_PROBLEM TO SOLVE_
Go through the listing and state how many lines hold the string "icon". Nothing else is needed.

_ _ _ _

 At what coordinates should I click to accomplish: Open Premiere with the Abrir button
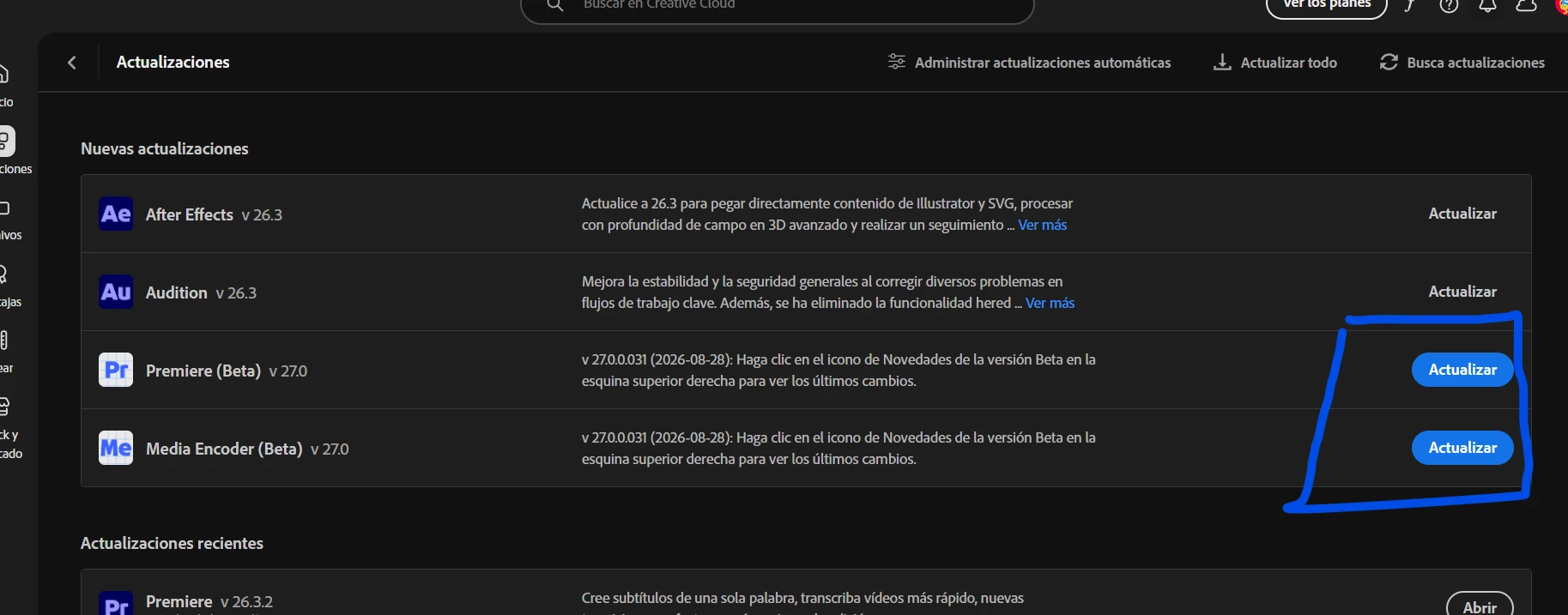(x=1480, y=604)
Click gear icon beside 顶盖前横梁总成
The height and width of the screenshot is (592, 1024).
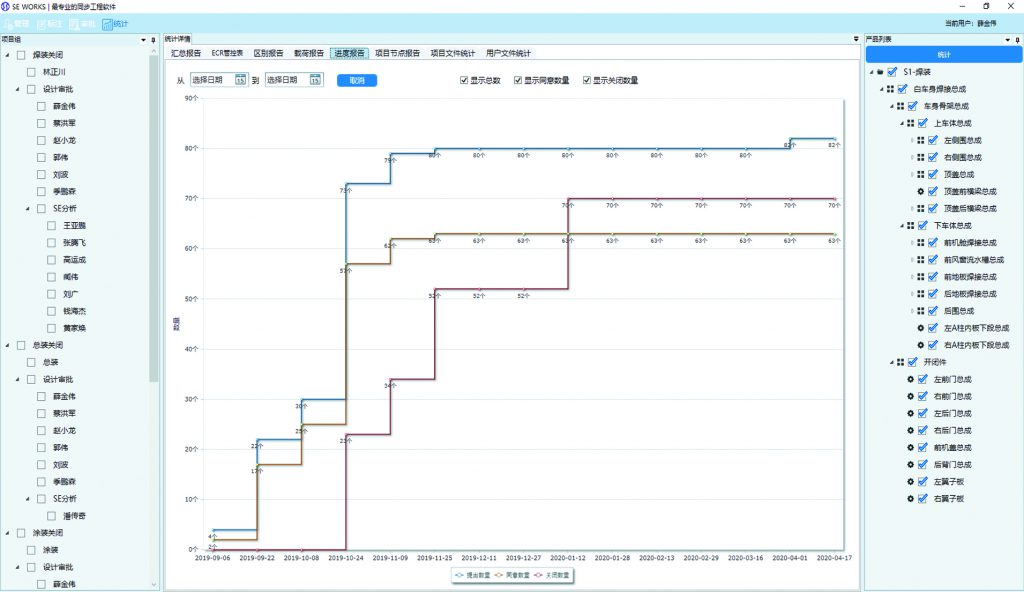(x=919, y=191)
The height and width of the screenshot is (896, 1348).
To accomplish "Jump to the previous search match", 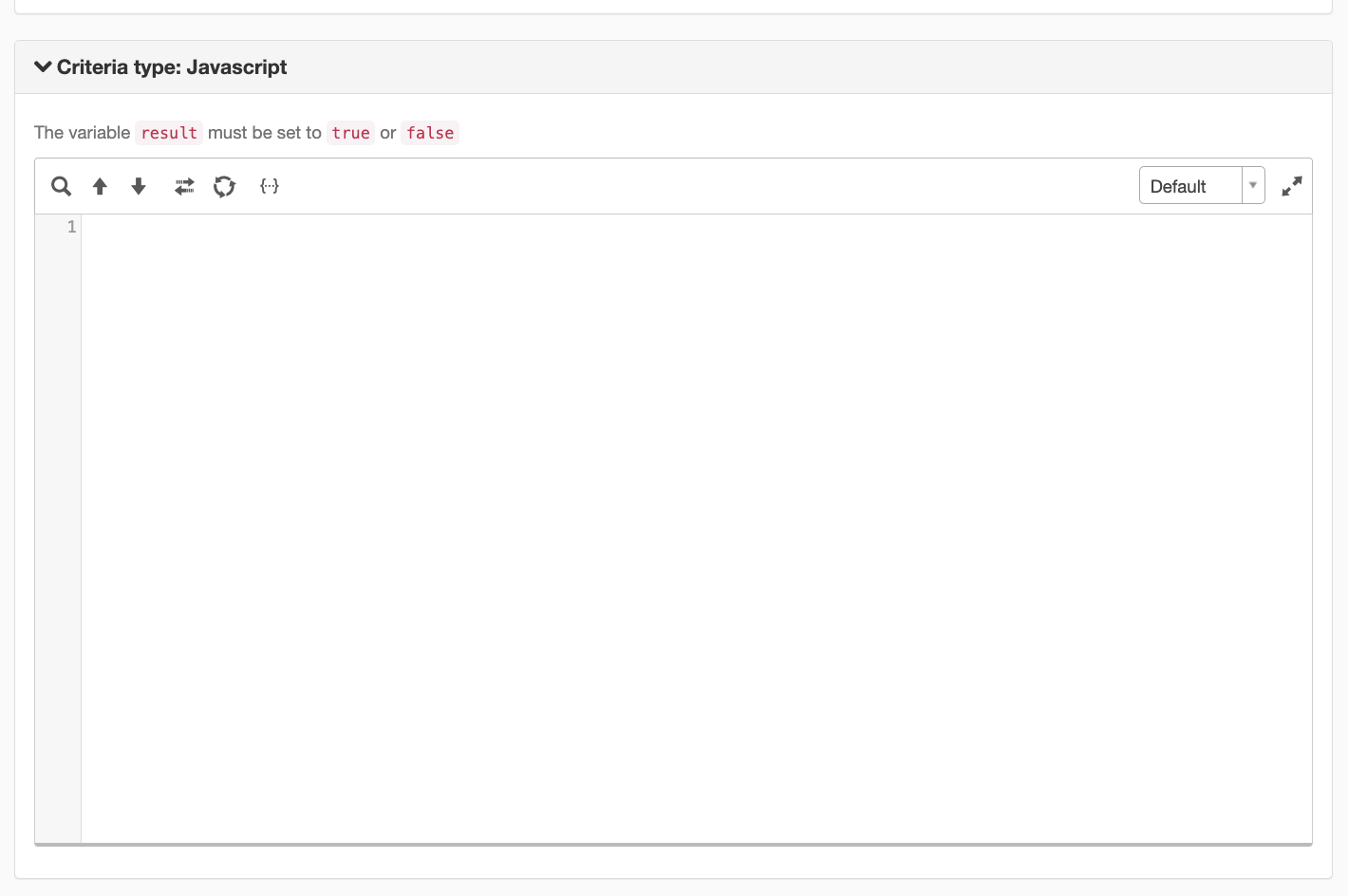I will point(100,186).
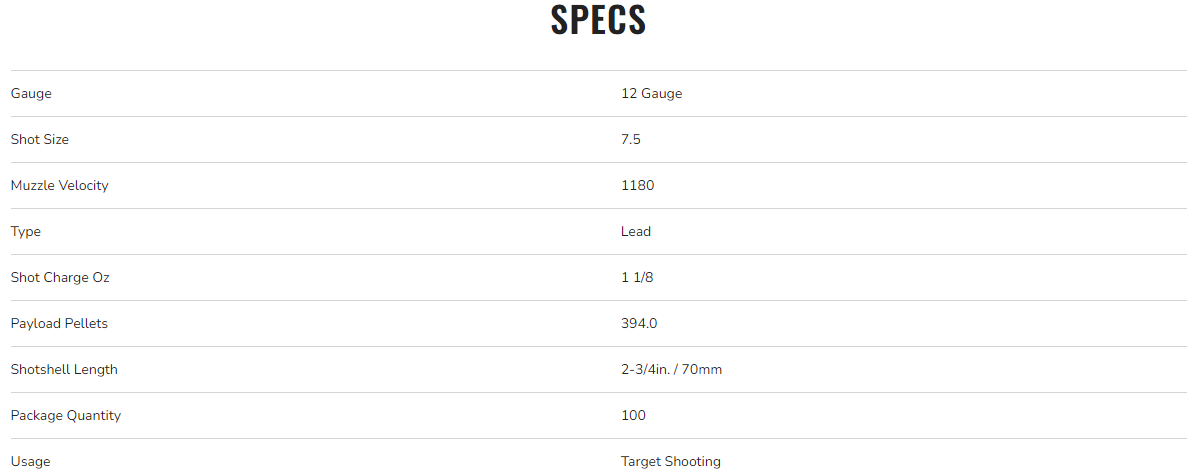Click the Gauge row label

point(31,94)
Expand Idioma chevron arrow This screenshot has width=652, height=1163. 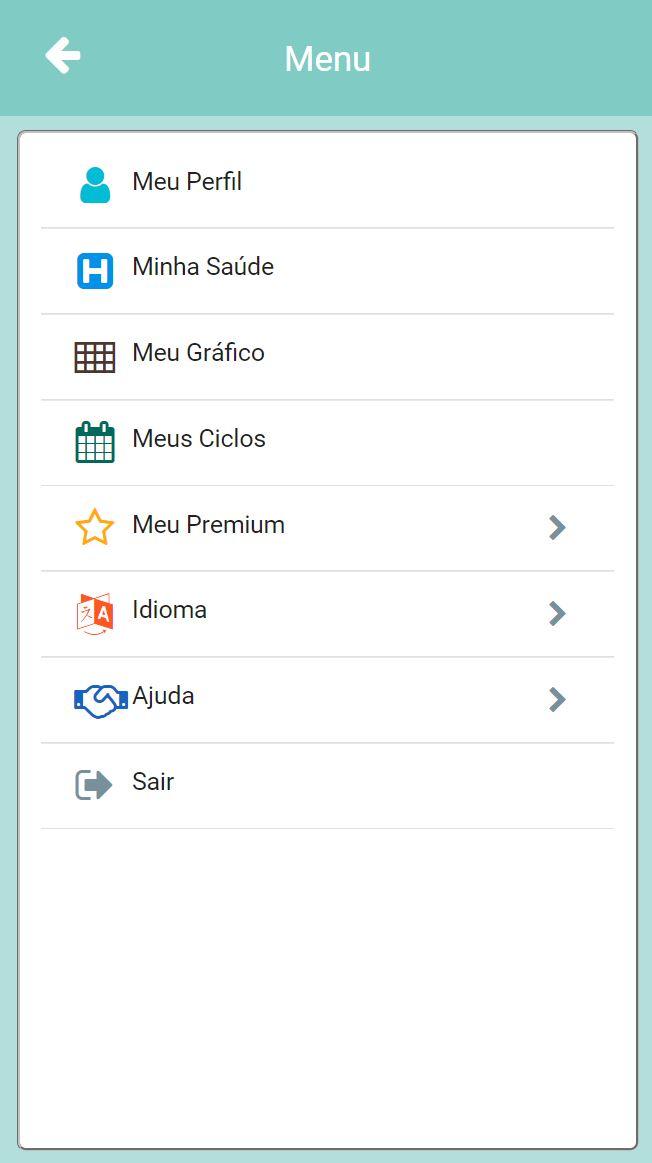pyautogui.click(x=557, y=613)
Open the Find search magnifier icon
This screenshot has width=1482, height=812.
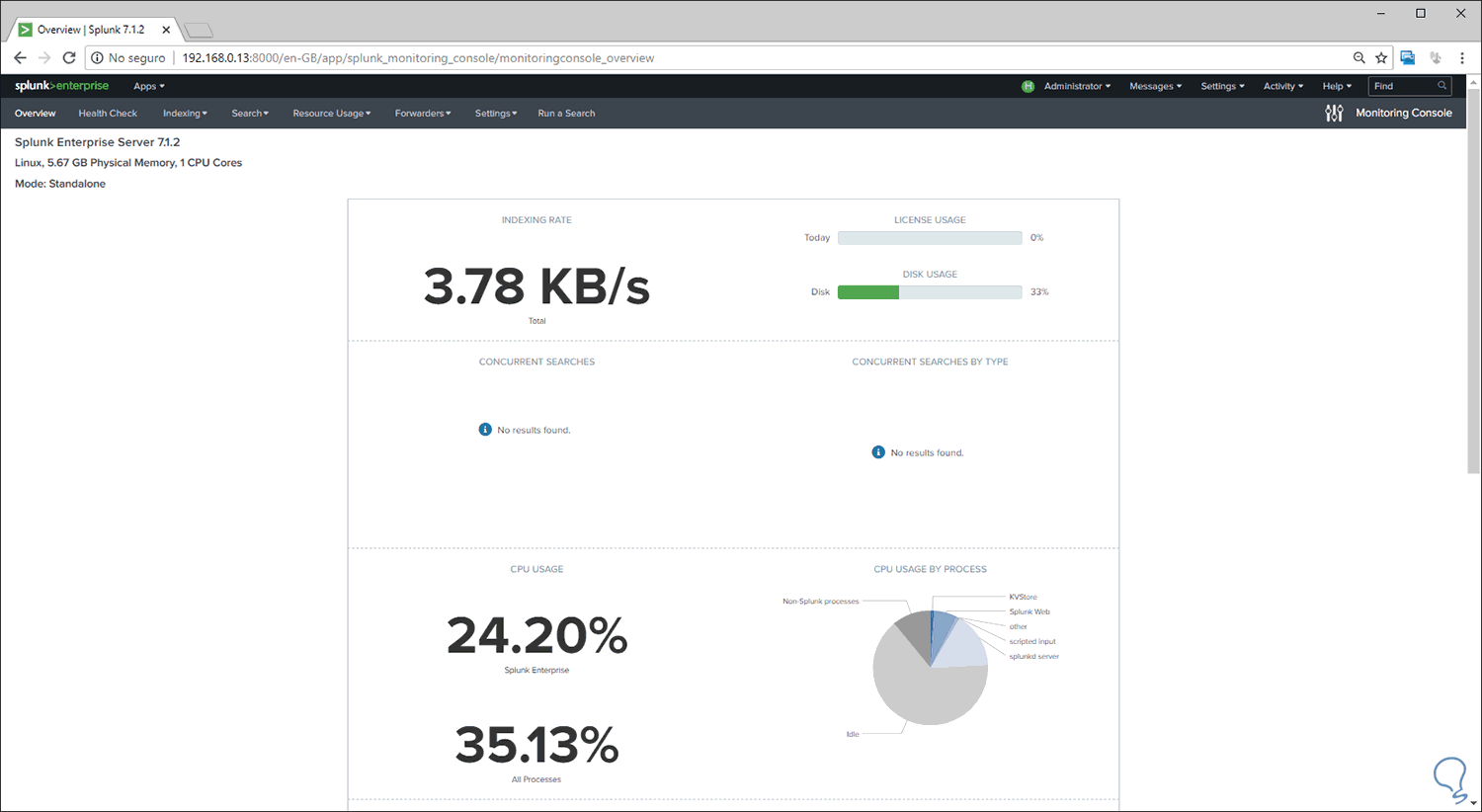point(1443,86)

_ _ _ _

_ANSWER SECTION_
2